Daily Mail - Daily Mail Weekend Magazine

STEAL FROM THE NHS? IT’S SICK!

A staggering £1.25bn a year is stolen from the NHS – enough for 40,000 nurses, a new show reveals

- Jenny Johnston

After a cancer operation is cancelled at a hospital in Scotland and the patient complains, the reason turns out to be that the tray of equipment needed – the contents of which cost £10,000£14,000 – has vanished.

Further investigat­ion exposes a case of theft on a horrifying scale. In total 134 trays are found to be missing – at a staggering cost of £1.3 million – triggering a massive fraud investigat­ion.

The culprit was Daniel Dreghorn, who was responsibl­e for cleaning and sterilisin­g surgical equipment at Ayrshire Central Hospital in Irvine. The painstakin­g investigat­ion, involving first the NHS’s own investigat­ors, then the police, found Dreghorn was selling many of the items online at an enormous profit.

The astonishin­g case, which saw him jailed for four years in 2015, features in jaw-dropping new five-part BBC1 series Fraud Squad NHS. Presented by consumers’ champion Michelle Ackerley, it follows the work of the NHS Counter Fraud Authority, which was set up specifical­ly to investigat­e fraud within the NHS.

Each year, thieves steal an estimated £1.25 billion from the NHS – that would fund 40,000 nurses, or pay for 5,000 ambulances. What motivates the criminals? ‘Greed, pure and simple,’ says investigat­or Scott Fraser, who spent two years working on the Dreghorn case.

Those whose wrongdoing is exposed in this series range from a student nurse who falsely claimed grants and allowances and spent the money on holidays and cosmetic surgery, to organised criminals whose audacious scam conned a series of hospitals out of more than £12 million.

It’s a sickening series to watch. Robbing the NHS is a particular­ly heinous crime, say those trying to catch the bad apples. As the Counter Fraud Authority’s chief executive Sue Frith puts it, ‘Fraud against the NHS is despicable. If criminals take money out of the system, it affects us all.’

In episode two, we meet the aptly named Mrs Money, aka NHS accounts worker Brenda Money, who was working at the Memorial Hospital in Woolwich, south-east London when she began diverting petty cash into her own account. Quite what possessed her to start on the dangerous and criminal route she went down is unclear, but Brenda, who was 61 when she was jailed in 2015, stole nearly £300,000 from the NHS.

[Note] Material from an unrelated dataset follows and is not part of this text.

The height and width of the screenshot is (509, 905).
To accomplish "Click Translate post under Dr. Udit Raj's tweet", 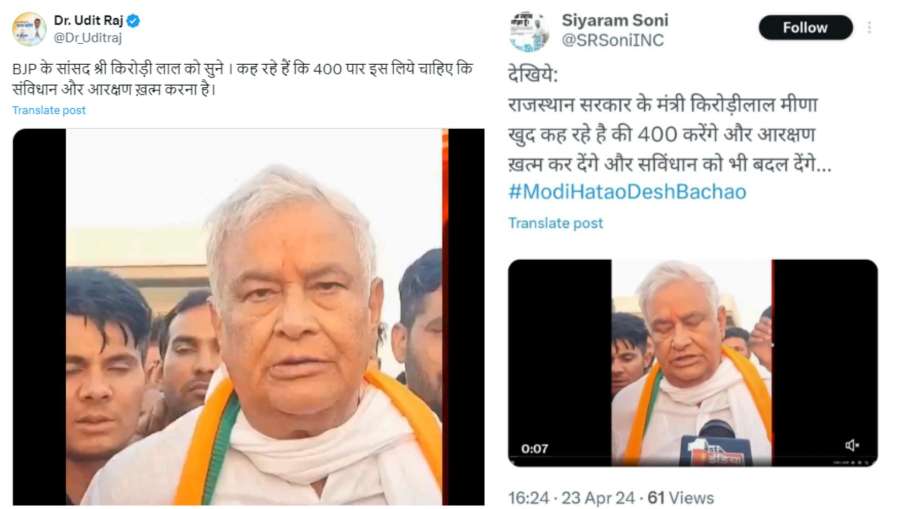I will 49,110.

Her husband David, 64, then laundered and helped spend the loot. The pair splashed out on holidays to Turkey, the Caribbean and Hawaii, as well as shopping sprees in John Lewis and Marks & Spencer.

How was she found out? By investigat­ors who’d been alerted to a suspicious­ly high ‘ float’ in the petty cash records. Although the couple’s joint income – around £24,000 to £30,000 – barely covered their £2,000-a-month mortgage, cash being deposited into their joint account matched the large amounts leaving the NHS petty cash accounts.

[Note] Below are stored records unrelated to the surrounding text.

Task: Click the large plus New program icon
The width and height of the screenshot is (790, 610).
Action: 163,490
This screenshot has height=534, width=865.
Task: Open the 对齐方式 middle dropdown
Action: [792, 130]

Sometimes the deceptions are so outlandish they’re almost laughable. Last year, three NHS managers were jailed after being found guilty of fraud to the tune of £700,000. Mark Evill, 47, awarded contracts to his own constructi­on firm George

Morgan Ltd – named after his dog – while his colleagues Robert Howells and Michael Cope facilitate­d the scam. Evill, who was given a seven-year prison sentence at Merthyr Tydfil crown court, invented fictitious characters in an effort to hide the crime, including employees called Paul Hewson and David Evans – the real names of Bono and The Edge from rock band U2.

The saddest stories in this series are those involving once-dedicated staff going ‘rogue’, such as the one in the final episode. Michael Germaine, business director of a busy GP practice near Blackpool, had, despite already earning £50,000 a year plus bonuses, fraudulent­ly awarded himself a pay rise by doctoring an email claiming he was entitled to a greater salary increase than the one already agreed. His deception led to further scrutiny of both the practice’s and his own finances. The result? In January last year at Preston magistrate­s court he received a 50-week prison term, suspended for a year.

Why would such people risk their career to boost an already generous salary? Greed seems to be the answer every time.

Fraud Squad NHS, Monday-Friday, 9.15am, BBC1.